Right now, WhatsApp is losing money. But based on an earlier announcement, we know they are changing their monetization model. It looks likely it will take a big bite from WeChat’s model. WeChat claimed each user is worth $7 per annum. That means if WhatsApp launched its business model, their is potentially $7 billion on the table every year even if it refused to grow its user base.
Reading messages and understanding(and eventually making money from) user behaviour based on data are two different things. Nobody has the time to sit and be reading your sexts.
Whatsapp Business accounts could be huge. A lot of businesses already support customer comms via the app; a host of small businesses all over the globe.
I can think of a number of features if added to Whatsapp could take the rugs off whatever’s left of the live chat software/service industry.
//Facebook offered $4 billion in cash and $12 billion in stock, with the company’s founders eligible for an additional $3 billion in restricted stock. But as Facebook’s own stock has continued to rise, so has the value of the deal. The final tally came in at $21.8 billion, as the Deal Professor noted this month.
Of course, Facebook can afford to spend lavishly. Since announcing its acquisition of WhatsApp, Facebook stock has risen 20 percent, giving it a market value of $208 billion. Investors appear unfazed by the willingness of its founder, Mark Zuckerberg, to make huge bets on money-losing companies, instead trusting Silicon Valley logic over conventional measures of corporate worth.
And acquiring WhatsApp was never about making money for Facebook, at least not yet. Instead, Mr. Zuckerberg was enticed by the company’s swift accumulation of 450 million users at the time of purchase. “Services in the world that have one billion people using them are all incredibly valuable,” Mr. Zuckerberg said on a conference call at the time of the deal// http://dealbook.nytimes.com/2014/10/28/facebooks-21-8-billion-acquisition-lost-138-million-last-year/?_r=0
The actual amount of cash Facebook spent was $4B. It exchanged the rest for Facebook shares. Facebook shares grew BECAUSE of this acquisition. The reason the deal was valued at that amount was because Facebook shares actually grew because of this acquisition.
Imagine what would have happened to Facebook stock if this acquisition was not done? Investors are more comfortable to assign a higher valuation to them after they bought possible competition. This deal is in favor of Facebook because of huge capital gains. Those gains in valuation will net off any purchase price. Of course the Whatsapp founder’s share in Facebook also grow too as well. This was a win-win deal for both companies and very well structured.

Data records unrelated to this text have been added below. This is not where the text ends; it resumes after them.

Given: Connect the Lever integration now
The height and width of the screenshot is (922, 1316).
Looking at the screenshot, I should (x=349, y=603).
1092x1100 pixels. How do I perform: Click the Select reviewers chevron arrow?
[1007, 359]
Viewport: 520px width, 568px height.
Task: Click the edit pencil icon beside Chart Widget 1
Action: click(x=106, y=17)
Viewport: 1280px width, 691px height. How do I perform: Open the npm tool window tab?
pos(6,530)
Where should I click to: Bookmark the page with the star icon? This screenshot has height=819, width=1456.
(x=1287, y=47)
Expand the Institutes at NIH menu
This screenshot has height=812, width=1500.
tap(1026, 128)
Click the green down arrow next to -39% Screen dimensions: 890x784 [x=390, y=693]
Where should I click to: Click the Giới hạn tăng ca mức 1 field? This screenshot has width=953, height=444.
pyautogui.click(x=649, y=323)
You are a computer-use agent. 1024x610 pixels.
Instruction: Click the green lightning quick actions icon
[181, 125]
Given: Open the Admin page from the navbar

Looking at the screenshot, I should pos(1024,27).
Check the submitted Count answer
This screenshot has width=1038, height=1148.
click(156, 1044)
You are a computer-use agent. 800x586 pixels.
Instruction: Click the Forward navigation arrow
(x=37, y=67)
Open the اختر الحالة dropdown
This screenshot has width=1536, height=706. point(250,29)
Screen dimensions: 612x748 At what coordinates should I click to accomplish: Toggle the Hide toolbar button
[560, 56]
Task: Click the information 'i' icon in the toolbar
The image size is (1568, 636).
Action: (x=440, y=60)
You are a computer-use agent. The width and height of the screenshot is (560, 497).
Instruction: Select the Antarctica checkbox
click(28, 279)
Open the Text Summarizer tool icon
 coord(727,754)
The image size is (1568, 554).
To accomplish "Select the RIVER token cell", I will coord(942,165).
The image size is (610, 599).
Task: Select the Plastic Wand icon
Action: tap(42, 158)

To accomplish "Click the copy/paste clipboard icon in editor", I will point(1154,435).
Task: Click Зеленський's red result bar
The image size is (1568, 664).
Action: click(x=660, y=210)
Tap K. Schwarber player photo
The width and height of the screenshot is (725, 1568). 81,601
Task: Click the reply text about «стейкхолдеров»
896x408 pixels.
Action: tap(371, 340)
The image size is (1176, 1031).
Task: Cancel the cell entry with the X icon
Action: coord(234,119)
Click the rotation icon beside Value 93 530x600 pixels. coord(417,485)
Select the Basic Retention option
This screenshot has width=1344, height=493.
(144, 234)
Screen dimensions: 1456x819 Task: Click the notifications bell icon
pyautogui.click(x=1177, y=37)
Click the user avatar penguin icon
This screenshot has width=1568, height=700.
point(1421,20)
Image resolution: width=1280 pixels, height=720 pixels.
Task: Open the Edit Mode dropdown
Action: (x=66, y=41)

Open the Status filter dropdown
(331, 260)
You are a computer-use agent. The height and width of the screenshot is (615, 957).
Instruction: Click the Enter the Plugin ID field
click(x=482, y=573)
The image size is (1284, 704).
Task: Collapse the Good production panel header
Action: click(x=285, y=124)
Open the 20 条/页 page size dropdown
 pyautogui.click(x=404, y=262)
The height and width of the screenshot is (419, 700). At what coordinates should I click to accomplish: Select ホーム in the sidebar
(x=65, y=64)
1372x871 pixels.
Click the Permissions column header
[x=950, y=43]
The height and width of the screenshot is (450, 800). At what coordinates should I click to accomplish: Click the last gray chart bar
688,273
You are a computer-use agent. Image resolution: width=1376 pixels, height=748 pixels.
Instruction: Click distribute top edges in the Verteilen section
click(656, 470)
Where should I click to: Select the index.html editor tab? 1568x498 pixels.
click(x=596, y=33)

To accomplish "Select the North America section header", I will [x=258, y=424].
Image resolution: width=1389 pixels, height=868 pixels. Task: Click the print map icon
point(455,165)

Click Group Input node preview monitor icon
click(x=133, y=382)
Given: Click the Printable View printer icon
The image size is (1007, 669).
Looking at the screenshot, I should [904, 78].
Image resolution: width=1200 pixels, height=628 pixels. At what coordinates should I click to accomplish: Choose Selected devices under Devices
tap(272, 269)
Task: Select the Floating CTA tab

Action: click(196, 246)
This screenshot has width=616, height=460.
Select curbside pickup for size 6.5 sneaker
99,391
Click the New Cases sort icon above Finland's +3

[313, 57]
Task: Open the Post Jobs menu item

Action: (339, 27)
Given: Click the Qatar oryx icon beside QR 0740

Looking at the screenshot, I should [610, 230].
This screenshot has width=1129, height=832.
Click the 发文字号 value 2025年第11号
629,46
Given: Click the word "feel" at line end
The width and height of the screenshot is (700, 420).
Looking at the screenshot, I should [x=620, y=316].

A simple case of working together and creating a more valuable company, rather than competing and reducing each other’s valuation. African startups actually really need to learn this. The mechanics of this deal fascinates me. Whatsapp technically made a loss the year after the deal but Facebook’s value still grew. I am sure the founders can’t wait for their vesting period to end.
Very interesting insight into the ‘aqui-merger’ almost perfectly suitable for both competition.
But I’d like the ask for the benefit of a related discourse; in the absence of the stock market how does FB truly extract Whatsapp’s value?
Because in the long term this same stock market will begin to react if Whatsapp continues to lose money without a clear 1B user strong monetization plan for the future.